Past 5 Years (per annum)
Next 5 Years (per annum)
Price/Earnings (avg. for comparison categories)
PEG Ratio (avg. for comparison categories)
Source: Table and data from Yahoo Finance
Analysts on a consensus basis have a five-year average growth rate forecast of 7.06% (based on the above table).
Source: Table and data from Yahoo Finance
The average surprise percentage is 21% above analyst forecast earnings over the past four quarters (based on the above table).
Forecast and History
The EPS figure shows that throughout the 2003-2007 period, the company was able to grow earnings. The decline in earnings between 2003 and 2004 came as a result of a one-time drop in provisions for credit losses worth $3 billion in 2003. This drop in credit losses inflated earnings for 2003. Throughout 2007-2009 earnings contracted.
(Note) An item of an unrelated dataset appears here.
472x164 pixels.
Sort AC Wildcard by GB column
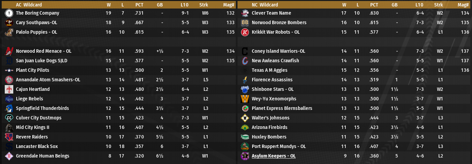tap(160, 5)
The contraction in earnings was due to the great recession, but following the recession the company was able to grow earnings.
Source: Table created by Alex Cho, data from shareholder annual report
By observing the chart we can conclude that the business is cyclical and is affected by macroeconomics. Therefore the largest risk factor to JPMorgan Chase is the slowing of international gross domestic product growth. So as long as the United States economy continues to grow, the company will generate reasonable returns over a five-year time span based on the forecast below.
Source: Forecast and table by Alex Cho
By 2018 I anticipate the company to generate $8.00 in earnings per share. This is because of foreign investment, cost management, growth in core businesses and improving global outlook.
The forecast is proprietary, and below is a non-linear chart indicating the price of the stock over the next five years.
Source: Forecast and chart by Alex Cho
Below is a price chart incorporating the past 10 years and the next six years. Detailing 16 years in pricing based on my forecast and price history on December 31, of each year.
JPM currently trades at $45.36. I have a price forecast of $70.62 for December 31st 2013. Generally undervalued stock will experience sudden rallies due to arbitage opportunities in its intrinsic value and historical value. I factored that into my price forecast, making it an important component behind the sudden jump in stock valuation despite the gradual improvement in anticipated earnings.
Over the next twelve months, the stock is likely to appreciate from $45.36 to $70.62 per share. This implies 55% upside from current levels. The stock is in an up-trend, which further supports my investment thesis.
Investors should buy JPM at $45.36 and sell at $70.62 in order to pocket short-term gains of 55% in 2013.
The company is a decent investment for the long-term. I anticipate JPM to deliver upon the price and earnings forecast despite the risk factors (competition, regulation, economic environment). JPM's primary upside catalyst is international expansion, growth, and managing costs. I anticipate the company to deliver upon my forecasted price target of $106.39 by 2018. This implies a return of 135% by 2018. This is a phenomenal return for a Dow Jones stock.
A higher-yielding investment opportunity, albeit having higher risk, is to buy the Jan 17, 2015 calls at the $50.00 strike. The call premiums trade at $3.60. The price forecast for the end of 2014 is $76.65. The rate of return if the calls expire at $76.65 is 640%, the option will break-even when the stock trades at $53.60.
The call premiums are cheap because investors who are short JPM calls do not anticipate the stock to break out into new all-time highs, and that regulatory risk will keep the premium on growth muted. I don't anticipate this to happen, and the risk-to-reward ratio on the option strategy remains high.
JPM has a market capitalization of $172.4 billion; the added liquidity makes this an investment opportunity appropriate for larger institutions that require added liquidity.
Investors should remain optimistic on JPMorgan Chase because of growth, and return to historic valuations. With excellent management behind the company, your money is in good hands.
The conclusion remains simple: buy JPMorgan Chase.